If you own a Ring doorbell camera system, we’ve got some bad news. The smart home company owned by Amazon, which the internet retail giant shelled out more than $1 billion to acquire, has apparently been violating its customers’ privacy in a pretty shocking way.
A new report from The Intercept quotes unnamed sources who confirm that engineers and executives at Ring have “highly privileged access” to live customer camera feeds, utilizing both Ring’s doorbells as well as its in-home cameras. All that’s apparently required to tap into the live feeds is a customer’s email address. Meaning the company has been so egregiously lax when it comes to security and privacy that even people outside the company could have potentially done this, using merely an email address to begin spying on customers, according to the report.
Within the company, a team that was supposed to have been focused on helping Ring get better at object recognition in videos caught customers in videos doing everything from kissing to firing guns and stealing.
This news, we should add, also comes less than a month after Ring was in the news for a different potential privacy flap. As BGR reported, a new patent application has begun to spur fears that Amazon would use Ring as a tool for creepy surveillance.

I have a suggestion: don’t buy any electronic device made by Amazon.  This would include the Alexa spy system, the Ring spy system and any other so-called “efficent” things that purport to make your life easier, but in fact only make it easier for others to spy on you.

If I had one of these horrible things, the last  video it would ever record is me firing a gun… at the camera.

And I find offerings by the other tech companies (e.g. Google Home, Apple Siri) equally disgusting.  As Pop Mech says:

Companies like Google, and Amazon, and Facebook let us down, but they were always going to. Absent significant changes to the nature of the tech industry or wide-ranging regulation, they always will. The problems arise when we act as though they won’t.

The only way to win is not to play.  And I won’t, unless I can dictate the rules.

By Its Real Name

Victor Davis Hanson calls it “pseudo-authenticity“;  I call it by its real name:  fake.
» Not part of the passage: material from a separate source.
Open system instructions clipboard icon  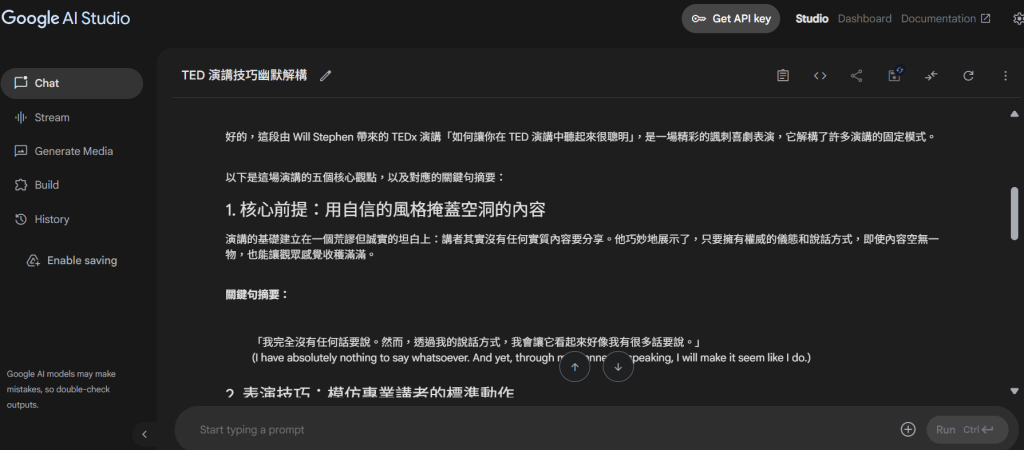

“It” of course refers to how people create fake or at best misleading backgrounds for themselves (VDH provides a list of the more modern ones) in order to make them more appealing to prospective employers, voters, whatever.

I’ve always joked that if someone hires me, they can check a whole slew of “desirable” boxes:  Kim = female, Du Toit = French-sounding, Africa-born = racial minority quota, etc.  Of course, instead of the Black French-speaking woman they expect, the company would get this employee:

…but that would just serve them right, wouldn’t it?

At least my pseudo-authenticity (and this post) is humorous;  that of “Beto” O’Rourke (fake Meskin), Elizabeth Warren (fake Injun) and Rachel Dolezal (fake nigra) is quite serious.

Unimaginable

Over at Reason magazine, Ryan Bourne does a scholarly debunking of Rep. Ocasio-Horseface’s suggestion of a top marginal rate of 70% on “the rich”.  Here’s an excerpt:

The idea that the value of rich people to the rest of society rests solely on their tax contributions… is bizarre. In fact, the risk that higher tax rates might deter entrepreneurial activity by reducing the future payoff to innovation should worry us greatly.

In language designed for ordinary citizens, that thesis actually leads to a question: what if rich people (and their expensive tax attorneys) resist the idea that they and their activities are simply money sheep waiting for the government to shear them?

And quite frankly, I have another, more relevant question.  Why the fuck are we even giving any credence or time to anything that this Commie ingenue says?